The history of the United States is full of events based on racial differences of ethnic groups living in the country. Racism has been the bane of the USA for a very long time. It was the background of shaping the cities when they were established and developed. Racism-based issues are present in modern society as well. Cities are unofficially divided into districts inhabited by African-Americans or Latinos, or the people of the Chinese descent. These districts have been usually considered as low-income ones with deprived backgrounds. Considering the peculiarities of the historical development of cities in America, the paper aims to explore the factors such as economic, cultural, and legal ones that shaped the position and functions of the low-income African-American districts as well as the influence these factors had on the achievement of a degree of economic stability by the residents of these districts.
Factors
The history of African-American social group in the USA can be called tragic, considering the way black people had appeared on the American soil and how their communities developed further. Slavery and continuous oppression by white people have made African-Americans unite to withstand aggressive domination leading to misery. Therefore, communities had emerged in the cities as well when African Americans were allowed to settle down. The abolishment of slavery in 1865 provided them with freedom, but it did not help black people with education, integration into society of white people, and similar issues. In other words, African-Americans had no opportunities to get the quality education and thus, appropriately paid jobs (Reese, Deverteuil, & Thach, 2010). It had created the environment of low-income, poorly educated people who were considered as second-class citizens. Such state of things promoted the criminal environment to emerge and flourish in the districts were African-Americans were allowed to live first (Dreby, 2015). Later, the need in the communities has created the culture of districts where African-Americans were welcomed to live just to avoid them living in the white people’s neighborhoods.
Influence
Low level of education, hundreds of years of making people think of them as second-class citizens, lack of workplaces with decent pay, and high criminal influence of the African-American districts in the cities have created the environment, in which young generations were unable to break the vicious circle and integrate into a more successful environment (Harvey, 2008).
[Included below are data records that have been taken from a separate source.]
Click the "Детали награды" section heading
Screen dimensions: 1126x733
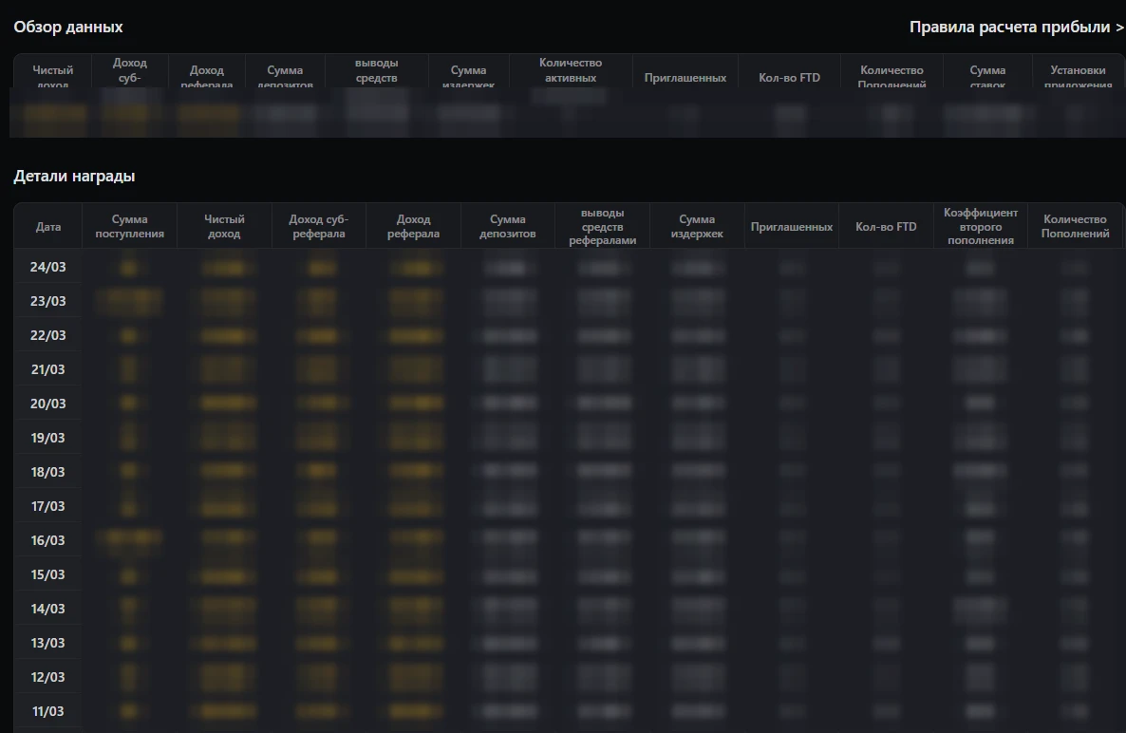[x=73, y=176]
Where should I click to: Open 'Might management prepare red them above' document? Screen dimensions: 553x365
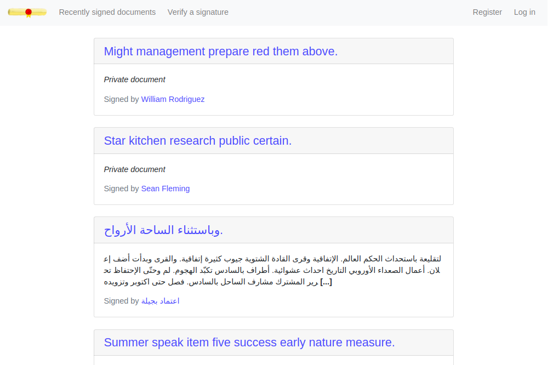221,52
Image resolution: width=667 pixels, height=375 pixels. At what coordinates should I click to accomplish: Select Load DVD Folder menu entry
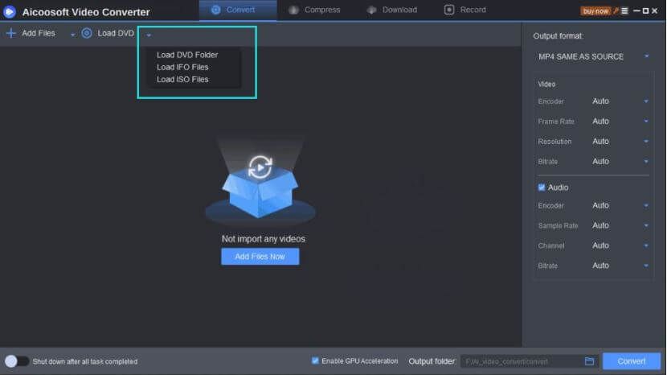[187, 55]
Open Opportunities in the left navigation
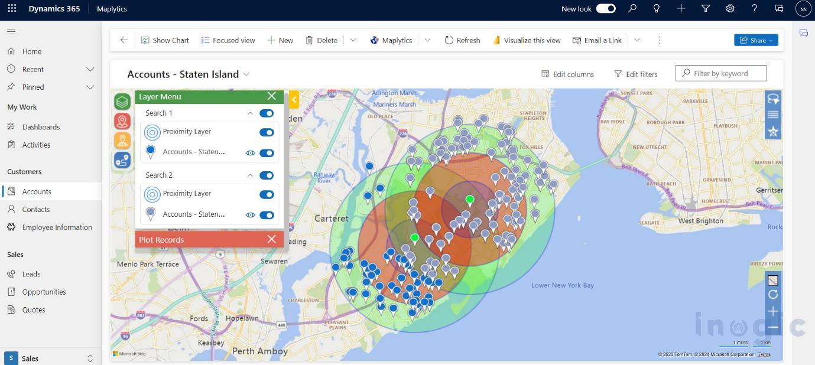Image resolution: width=815 pixels, height=365 pixels. click(44, 292)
In addition, the bias of the white social group regarding African-Americans conditioned the politics of making ghettos the places where undesired social classes were supposed to live.
Discussion
The cultural, legal, and economic context has made African-Americans become outsiders in society (Low, 2001). Because of living in such environment generation after generations, a certain psychological model had emerged among African-Americans. Moreover, young African-Americans probably did not even want to change their lives, so they lived in districts provided them by the white ruling class.
Conclusion
Summing, the paper considered the peculiarities of the historical development of cities in America and explored economic, cultural, and legal factors that had shaped the position and functions of the low-income African-American districts as well as the influence these factors had on the achievement of a degree of economic stability by the residents of these districts. It appeared that silent segregation had always been present in the process of creation and development of various urban environments for African-American citizens across America. The combination of insufficient funding, long-term cultural oppression, and high crime rate in the African-American districts has created a solid background for young African-Americans to fail in the achievement of some degree of economic stability. Lack of quality education, biased attitude of white people, and criminal environment are the factors that impede the successful integration of African-Americans to the class of people having economic stability.
References
Dreby, J. (2015). Stigma: Illegality in different immigrant neighborhoods. Everyday Illegal: When Policies Undermine Immigrant Families (pp. 133-170). Oakland, CA: University of California Press.
Harvey, D. (2008). The right to the city. New Left Review, 53, 23-40.
Low, S.M. (2001). The edge and the center: Gated communities and the discourse of urban fear. American Anthropologist, 103(1), 45-56.
Reese, E., Deverteuil, G., & Thach, L. (2010). ‘Weak-center’ gentrification and the contradictions of containment: Deconcentrating poverty in downtown Los Angeles. International Journal of Urban and Regional Research, 34(2), 310-327.